Google has officially announced a new version of Google Analytics, called "Google Analytics 4" from today. The system is based on the App + Web Property that Google introduced in July 2019; this, of course, joins the new branding that the company recently unveiled.
This is definitely a significant upgrade since Google launched Universal Analytics.
To review the system from different and special angles, I interviewed Yaniv Mazor, CMO & Growth Advisor, who mainly provides services to startups and sits in cool London.
Ido: Yaniv, thank you very much for staying with us and talking about Google Analytics 4. How do you feel about the system so far?
Yaniv: For me, it's still Early Days; there's no doubt the system is imposing in terms of UI and user experience, but it's not there yet in terms of features. Google has not yet migrated all the components, companies and organizations will have a hard time making a complete and perfect switch to the system; there is no doubt that it is not yet named in terms of the content of the components that were in the previous version. It feels like marketing executives and general executives need to work with 2 versions in parallel today.
Ido: What are the innovations?
I get much better insights in the context of social, awareness, and other analytics integrations that every marketing manager needs in 2020
Ido: Say, as one who is a Growth Hacker, how does this affect you? Does the system contribute to you from your point of view?
Yaniv: Very simple. A lot of things today can be personalized; the digital age is based on personalization, so it really helps. You can see that there is the ability to create a personalized ad. Growth people will have the ability to scale-up in a clearer, faster way; decision-making will be done on a data basis. In general - it seems that Google Analytics 4 was designed and tailored to the future dimensions of the "new" profession called Growth Hacker.

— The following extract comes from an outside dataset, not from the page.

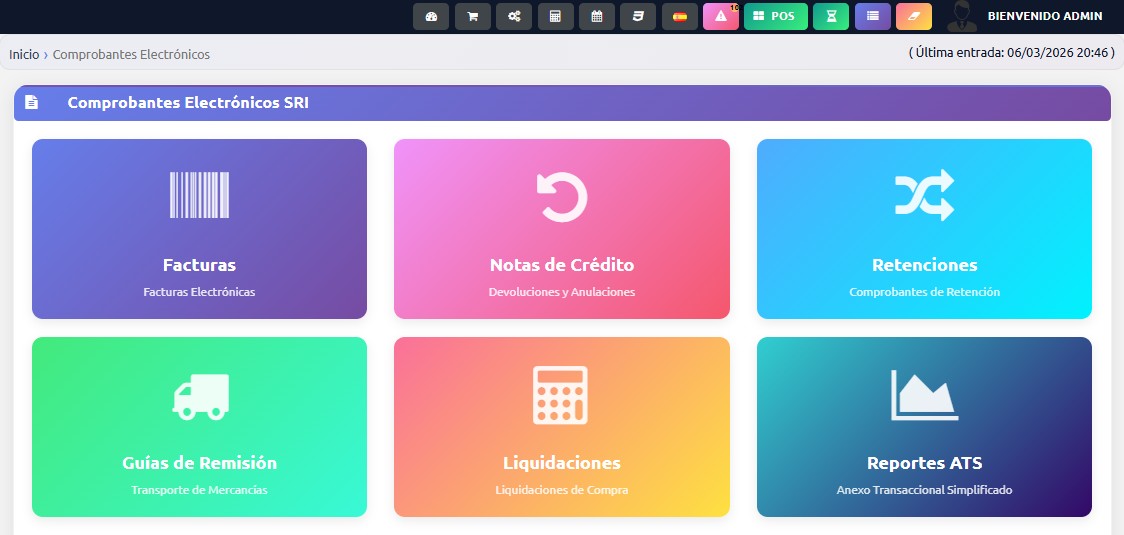The height and width of the screenshot is (535, 1124).
Task: Open the pink warning alerts button
Action: pos(720,17)
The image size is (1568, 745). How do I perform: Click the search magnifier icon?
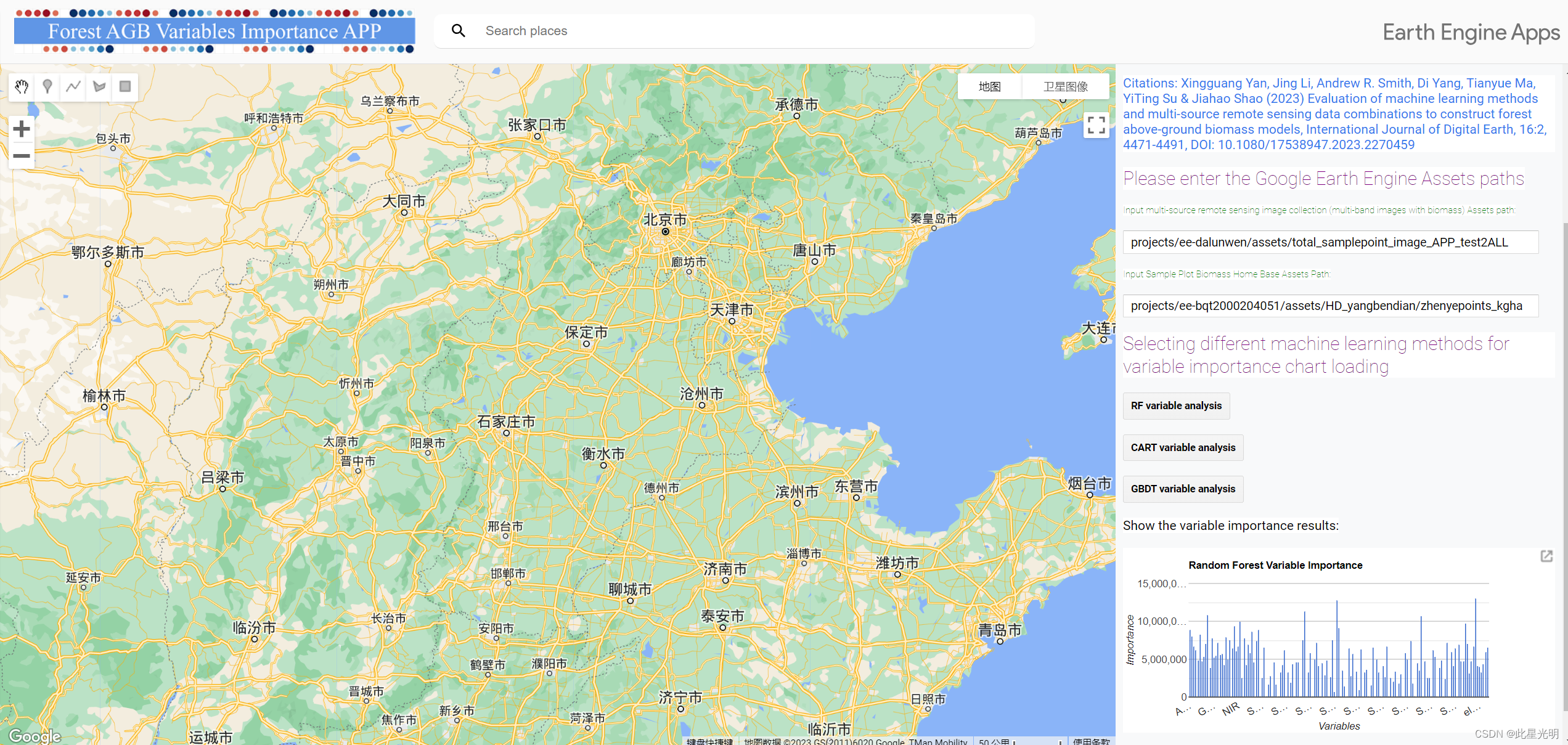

Another upgrade and innovation that the fourth version brings to the world are that Google Analytics was session-based until today. In contrast, today, the system goes to the place user-based, which indicates user preferences, cross-platform components have improved, which can help "utilize" marketing processes well more.
In general - it seems that Google Analytics 4 was designed and tailored to the future dimensions of the "new" profession called Growth Hacker.
Ido: Are you going to pass this on to your customers? Will you start migrating to the customers for whom you manage the marketing processes?
Yaniv: Listen, basically yes and no. It pays to be an Early Adapter, and the mindset is a test for me as an external CMO for companies. Yes, I started doing deployment to my clients to learn and understand what it's like. I already recognize that I have better insights. To my great joy, my clients trust me and know me, they know that being first in line can create some glitches, but we are exposed to a great many features that others do not have, they respect that.
By and large, Growth is a process and a profession of learning, so many CEOs, VPs I work with respect that and even love these attempts that I make for them and me.
I can already say that probably agencies or consultants who do e-commerce will not switch to Google Analytics 4 because many features are limited; for example, IP filters are missing, data import is missing, and more. The list is still long, but again - there are also quite a few benefits.
Tools that have interfaced to date with the third version are not going to get hurt at 4. If you are interested in doing Big Data, GA4 does a better job than the previous version. It does not need the very expensive 360 version; the fourth version brings and will definitely bring very nice added value to its users.